What makes a good personal finance podcast
Personal finance news operation The Motley Fool, celebrating the 10th anniversary of its first podcast, plans to launch an international-focused podcast later this spring.
It will be Motley Fool’s second international podcast, after one in Australia, said Chris Hill, who hosts “Market Fool Money” and “MarketFoolery” and oversees The Motley Fool’s audio programming, including podcasts, radio, and smart speaker news updates.
“This is going to be a new show that is going to be an international show,” said Hill in an interview. “That’s all I can tell you at this point.”
Motley Fool has expanded internationally into countries such as Singapore, Canada, Germany, Great Britain and Australia.
“Motley Fool Money” had its first episode on Feb. 22, 2009. It began as a weekly-15-minute podcast about business and investing and made history the following January when it became the first podcast to make the leap to nationally-syndicated broadcast radio.

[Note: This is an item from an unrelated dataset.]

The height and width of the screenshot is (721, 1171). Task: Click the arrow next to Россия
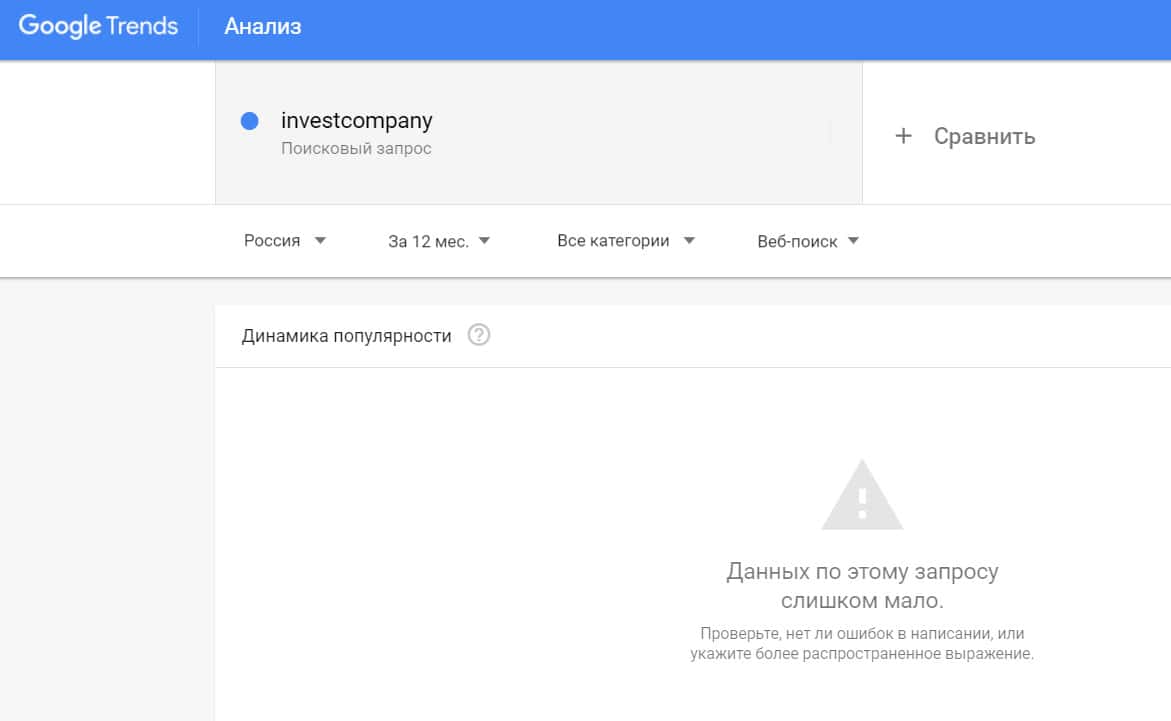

The show currently airs on 55 stations across America and is consistently one of the highest-ranked business shows on Apple Podcasts.
The show paved the way for other popular podcasts from The Motley Fool, including weekly shows “Rule Breaker Investing” and “Motley Fool Answers” and daily shows “Industry Focus” and “MarketFoolery.”
“When we started it, it was partly because we listened to other business and investing podcasts that were around in 2009, and we didn’t hear anyone talking about stocks and investing the way we do at the offices here at The Motley Fool,” said Hill. “So that was part of why we started it, to give potential listeners something that we would want to listen to ourselves.”
He said the show, and Motley Fool’s other podcasts, have been successful because they stick to a simple strategy
“The Motley Fool was founded on a few basic principles,” said Hill. “One of them was that stock investing was not brain surgery, that people with an interest can do it and do it well. And if you present information with how businesses work and make money and plan to make more money in the future in a straightforward way without jargon, people will respond to that.”
Hill added that the podcasts that have followed have continued to focus on content.
“Like any business, we want to pay attention to our resources and our costs and how much time this takes,” he said. There are a lot of podcasts out there, and some of them are highly produced. And some of them are shows that people put weeks and months into a single episode.
“For us, we wanted to figure out ways to provide really good, relevant content from basic personal finance information like we do on ‘Motley Fool Answers’ to stock investing, which is what we do on the other four shows. We want to be able to figure out ways to sustainably produce relevant content. If it was good content, people would stick around.”